BIG_TP
Bluesky Social Icon
Gerçeğe yeni ses
Nûmedya24

Sosyalizmi yenilemenin zorunluluğu

Sosyalizmi yenilemenin zorunluluğu

Amed DİCLE

İstanbul’da 6–7 Aralık’ta düzenlenen Uluslararası Barış ve Demokratik Toplum Konferansı’nda Abdullah Öcalan’ın okunan mesajı, önemli değerlendirme ve tartışmalara zemin sundu. Elbette bu ilgi tesadüf değil. Çünkü mesaj, bir selamlama konuşmasının ötesinde; sosyalizmin krizine, ulus-devletin tarihsel tıkanmışlığına, uygarlığın derin yarılmalarına, kadın özgürlüğünün kurucu rolüne ve demokratik toplumun inşa olanaklarına dair kapsamlı bir teorik çerçeve sunuyor.

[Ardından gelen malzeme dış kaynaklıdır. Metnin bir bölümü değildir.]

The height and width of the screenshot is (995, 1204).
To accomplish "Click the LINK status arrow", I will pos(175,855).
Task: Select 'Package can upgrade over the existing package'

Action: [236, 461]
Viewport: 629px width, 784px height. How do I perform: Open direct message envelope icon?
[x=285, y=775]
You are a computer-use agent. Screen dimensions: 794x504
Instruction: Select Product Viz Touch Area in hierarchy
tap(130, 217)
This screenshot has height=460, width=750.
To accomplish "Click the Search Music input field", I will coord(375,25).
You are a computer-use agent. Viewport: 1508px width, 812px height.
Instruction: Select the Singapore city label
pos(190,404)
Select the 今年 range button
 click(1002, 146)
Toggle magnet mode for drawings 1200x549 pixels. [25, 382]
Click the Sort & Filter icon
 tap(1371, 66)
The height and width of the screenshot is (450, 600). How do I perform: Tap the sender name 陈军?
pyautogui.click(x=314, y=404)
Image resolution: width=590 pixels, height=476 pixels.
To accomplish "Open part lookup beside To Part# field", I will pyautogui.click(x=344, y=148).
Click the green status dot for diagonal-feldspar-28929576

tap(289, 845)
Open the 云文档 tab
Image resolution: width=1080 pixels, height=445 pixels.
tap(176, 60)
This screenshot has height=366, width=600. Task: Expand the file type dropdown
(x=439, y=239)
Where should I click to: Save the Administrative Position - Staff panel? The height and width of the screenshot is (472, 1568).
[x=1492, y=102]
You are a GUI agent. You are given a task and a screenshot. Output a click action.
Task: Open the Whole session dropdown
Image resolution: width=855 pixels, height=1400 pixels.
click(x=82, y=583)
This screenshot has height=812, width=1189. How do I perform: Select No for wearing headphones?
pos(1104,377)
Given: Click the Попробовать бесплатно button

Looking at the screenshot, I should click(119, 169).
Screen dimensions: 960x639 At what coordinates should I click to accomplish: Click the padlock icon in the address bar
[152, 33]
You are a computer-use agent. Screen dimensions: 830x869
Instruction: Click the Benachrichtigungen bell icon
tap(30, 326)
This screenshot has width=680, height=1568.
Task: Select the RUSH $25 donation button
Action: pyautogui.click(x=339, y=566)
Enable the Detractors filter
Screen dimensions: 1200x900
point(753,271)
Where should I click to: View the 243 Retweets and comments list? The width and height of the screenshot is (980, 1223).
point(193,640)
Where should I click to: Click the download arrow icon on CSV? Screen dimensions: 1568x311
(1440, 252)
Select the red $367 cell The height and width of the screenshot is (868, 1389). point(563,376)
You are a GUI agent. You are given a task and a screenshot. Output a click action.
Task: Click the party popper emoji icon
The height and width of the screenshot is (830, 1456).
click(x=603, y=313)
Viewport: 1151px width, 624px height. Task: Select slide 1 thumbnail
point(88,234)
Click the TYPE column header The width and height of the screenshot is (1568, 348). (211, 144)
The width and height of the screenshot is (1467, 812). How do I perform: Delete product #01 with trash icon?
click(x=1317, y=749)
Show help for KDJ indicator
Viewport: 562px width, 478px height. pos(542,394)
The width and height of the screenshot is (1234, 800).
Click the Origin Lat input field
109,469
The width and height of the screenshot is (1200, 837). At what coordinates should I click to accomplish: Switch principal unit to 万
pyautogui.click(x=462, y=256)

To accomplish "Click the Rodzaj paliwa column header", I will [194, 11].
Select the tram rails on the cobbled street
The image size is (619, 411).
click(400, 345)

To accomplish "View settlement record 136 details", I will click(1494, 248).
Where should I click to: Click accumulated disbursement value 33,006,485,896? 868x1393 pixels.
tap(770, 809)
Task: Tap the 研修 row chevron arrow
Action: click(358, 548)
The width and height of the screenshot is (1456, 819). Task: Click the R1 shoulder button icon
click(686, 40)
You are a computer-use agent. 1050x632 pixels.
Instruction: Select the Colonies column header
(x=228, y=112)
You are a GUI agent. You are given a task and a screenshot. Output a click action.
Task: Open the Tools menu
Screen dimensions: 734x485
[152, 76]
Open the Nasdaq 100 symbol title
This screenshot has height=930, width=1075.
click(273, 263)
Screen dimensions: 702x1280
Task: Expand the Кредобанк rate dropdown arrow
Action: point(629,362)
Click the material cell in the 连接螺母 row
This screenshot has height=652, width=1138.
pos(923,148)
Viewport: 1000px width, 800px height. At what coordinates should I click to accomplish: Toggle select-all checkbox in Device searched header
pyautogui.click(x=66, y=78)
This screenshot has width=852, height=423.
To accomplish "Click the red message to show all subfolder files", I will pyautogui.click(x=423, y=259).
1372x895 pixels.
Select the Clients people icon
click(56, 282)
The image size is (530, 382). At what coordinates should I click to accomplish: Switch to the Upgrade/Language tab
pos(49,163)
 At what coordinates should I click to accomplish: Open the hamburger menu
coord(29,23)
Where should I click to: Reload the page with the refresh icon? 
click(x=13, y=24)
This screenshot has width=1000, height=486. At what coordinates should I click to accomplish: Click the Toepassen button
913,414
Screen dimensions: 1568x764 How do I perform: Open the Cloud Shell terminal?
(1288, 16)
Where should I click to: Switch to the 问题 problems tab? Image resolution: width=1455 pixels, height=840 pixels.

“Barış ve Demokratik Toplum İnşasıyla Sosyalizmi Yeniden Kazanalım” başlığı bile bu topraklarda yıllardır kendi içine kapanmış, toplumdan giderek uzaklaşmış sol tartışmaları aşan bir iddiayı barındırıyor. Konferansta neredeyse her sunumun Öcalan’ın mesajıyla ilişki kurması bu yüzden şaşırtıcı değildi. Gerçekten şaşırtıcı olan, Türkiye’deki bazı sol-sosyalist çevrelerin aynı metni tartışmak yerine küçümsemeye yönelmesi. Çünkü bu tepkilerin ardında teorik bir itirazdan çok daha derin, tarihsel ve psikopolitik bir refleks yatıyor: Kürtlerin sosyalist olamayacağına dair egemen ulus kibrinin, sol maskesi altında yeniden üretimi.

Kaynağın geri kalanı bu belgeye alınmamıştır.